RAG Seeding¶

The RAG index is a collection of ~2,400 snippets stored in the Qdrant vector database. These snippets describe the InteLIS database schema, business rules, and clinical terminology — they give the LLM the context it needs to generate accurate SQL.

This page explains how to build, refresh, and reset the index.

Quick Reference¶

Command	What it does	When to use
`make rag-refresh`	Re-exports schema, rebuilds snippets, uploads to Qdrant	Schema changed, business rules updated, field guide updated
`make rag-reset`	Deletes the Qdrant collection, then does a full `rag-refresh`	Switching embedding models, corrupt index, major schema overhaul

Which one should I use?

Use make rag-refresh most of the time. It's incremental and faster. Use make rag-reset only when you need a clean slate (e.g. after changing the embedding model or if search results seem wrong).

How the Pipeline Works¶

The seeding process has three steps:

┌──────────────────┐     ┌──────────────────────┐     ┌─────────────────┐
│  export-schema   │     │  build-rag-snippets   │     │   rag-upsert    │
│                  │     │                       │     │                 │
│  Reads MySQL     │────▶│  Schema + rules +     │────▶│  Uploads to     │
│  INFORMATION_    │     │  field guide →         │     │  Qdrant via     │
│  SCHEMA          │     │  JSONL snippets       │     │  RAG API        │
│                  │     │                       │     │                 │
│  → var/          │     │  → corpus/            │     │                 │
│    schema.json   │     │    snippets.jsonl     │     │                 │
└──────────────────┘     └──────────────────────┘     └─────────────────┘

Step 1: Export Database Schema¶

php bin/export-schema.php

Queries INFORMATION_SCHEMA from the InteLIS database and writes var/schema.json. This captures:

All tables and their columns (name, type, nullable, key, extra)
Foreign key relationships
Reference/lookup tables (tables with fewer than 50 rows)
Sample values from reference columns

Output: var/schema.json (~125 tables typically)

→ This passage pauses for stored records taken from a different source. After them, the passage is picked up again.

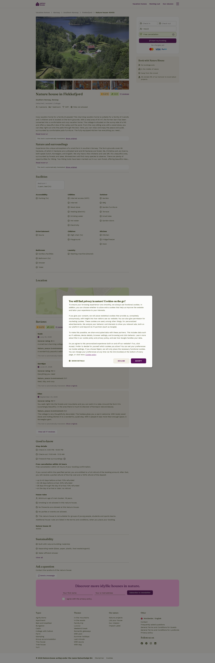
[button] (76, 361)
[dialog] (107, 331)
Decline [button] (121, 361)
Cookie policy (90, 355)
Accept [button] (138, 361)
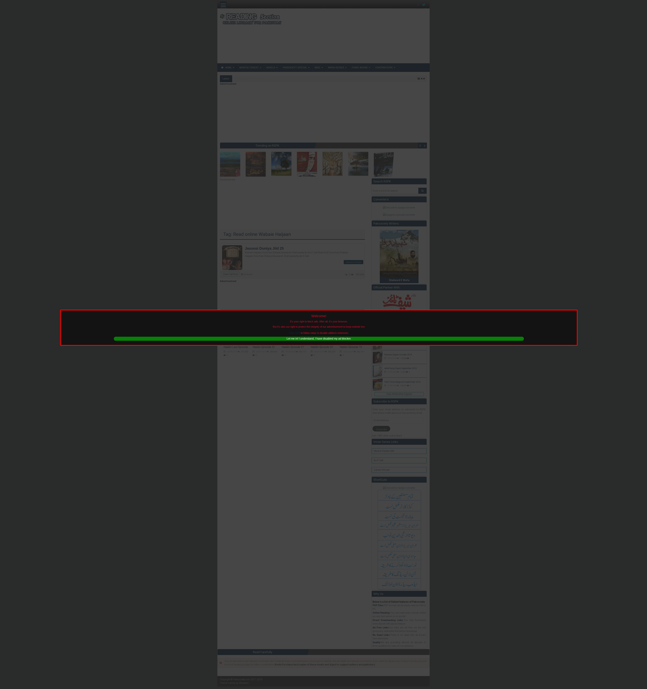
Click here (294, 333)
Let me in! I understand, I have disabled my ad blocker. (319, 338)
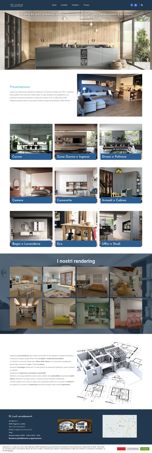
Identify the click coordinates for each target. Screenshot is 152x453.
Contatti (64, 5)
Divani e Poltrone (114, 156)
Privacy (86, 5)
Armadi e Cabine (114, 200)
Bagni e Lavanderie (26, 244)
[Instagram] (135, 5)
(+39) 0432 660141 (18, 427)
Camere (17, 200)
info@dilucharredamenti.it (22, 430)
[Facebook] (131, 5)
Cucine (17, 156)
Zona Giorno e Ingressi (73, 156)
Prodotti (75, 5)
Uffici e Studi (111, 244)
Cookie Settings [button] (132, 449)
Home (54, 5)
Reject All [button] (121, 449)
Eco (59, 244)
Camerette (64, 200)
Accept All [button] (144, 449)
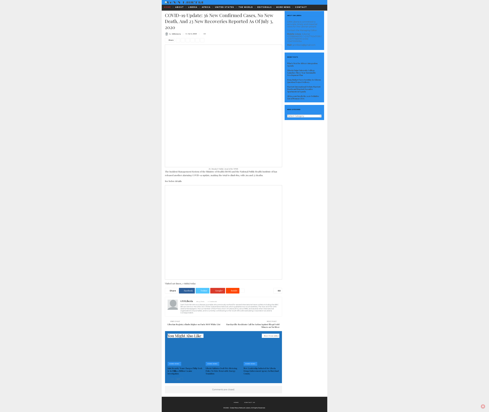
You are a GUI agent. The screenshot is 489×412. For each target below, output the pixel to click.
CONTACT (301, 7)
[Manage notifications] (483, 406)
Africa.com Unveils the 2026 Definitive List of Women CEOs (303, 97)
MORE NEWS (283, 7)
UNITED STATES (224, 7)
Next (178, 379)
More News (174, 363)
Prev (172, 379)
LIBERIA (192, 7)
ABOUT (179, 7)
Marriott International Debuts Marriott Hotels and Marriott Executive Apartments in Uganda (304, 89)
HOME (167, 7)
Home (236, 402)
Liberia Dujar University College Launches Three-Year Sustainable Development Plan (301, 72)
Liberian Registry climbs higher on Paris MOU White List (193, 324)
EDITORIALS (264, 7)
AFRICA (206, 7)
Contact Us (249, 402)
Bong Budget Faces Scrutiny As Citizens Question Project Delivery (304, 81)
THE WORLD (246, 7)
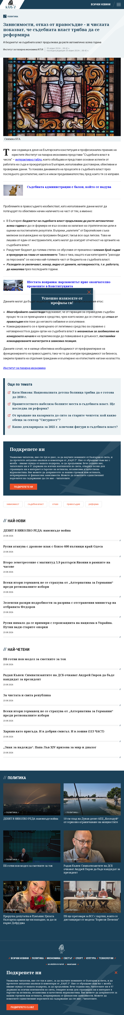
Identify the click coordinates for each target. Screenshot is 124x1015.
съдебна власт (36, 504)
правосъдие (73, 504)
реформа (93, 504)
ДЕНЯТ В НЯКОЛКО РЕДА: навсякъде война (30, 818)
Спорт (79, 958)
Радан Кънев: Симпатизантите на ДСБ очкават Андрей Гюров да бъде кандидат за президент (92, 869)
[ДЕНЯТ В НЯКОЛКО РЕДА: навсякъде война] (31, 799)
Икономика (53, 958)
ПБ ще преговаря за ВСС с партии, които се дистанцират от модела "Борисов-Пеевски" (91, 917)
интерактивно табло (28, 159)
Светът (68, 958)
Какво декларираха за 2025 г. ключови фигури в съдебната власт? (65, 427)
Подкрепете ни (23, 487)
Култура (91, 958)
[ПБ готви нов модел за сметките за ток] (31, 846)
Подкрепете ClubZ (22, 1007)
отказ (55, 504)
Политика (12, 16)
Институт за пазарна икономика (24, 368)
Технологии (106, 958)
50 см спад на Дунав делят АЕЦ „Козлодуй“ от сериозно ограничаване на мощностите (91, 820)
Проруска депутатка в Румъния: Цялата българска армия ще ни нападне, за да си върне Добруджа (29, 919)
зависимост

Step 2: Build RAG Snippets¶

php bin/build-rag-snippets.php

Combines the schema with business rules and field guide into JSONL snippets. Reads from three sources:

Source	What it provides
`var/schema.json`	Database structure (tables, columns, foreign keys)
`config/business-rules.php`	Privacy rules, query constraints, validation
`config/field-guide.php`	Terminology, clinical thresholds, column semantics

Snippet types generated:

Type	Description	Count (~)
`column`	Column descriptions with types and semantics	~1,500
`table`	Table descriptions with column lists	~125
`syn`	Terminology synonyms and mappings	~80
`rule`	Business rules (privacy, defaults, formatting)	~50
`validation`	Field validation rules	~40
`exemplar`	Example query patterns	~30
`relationship`	Foreign key relationships between tables	~23
`threshold`	Clinical thresholds (VL suppression, etc.)	~20
`test_type`	Test type logic (VL, EID, COVID, TB)	~15

Output: corpus/snippets.jsonl (~2,400 lines)

Step 3: Upload to Qdrant¶

php bin/rag-upsert.php corpus/snippets.jsonl

Batch uploads the JSONL snippets to the RAG API, which embeds them and stores the vectors in Qdrant.

Options:

Second argument is batch size (default: 500)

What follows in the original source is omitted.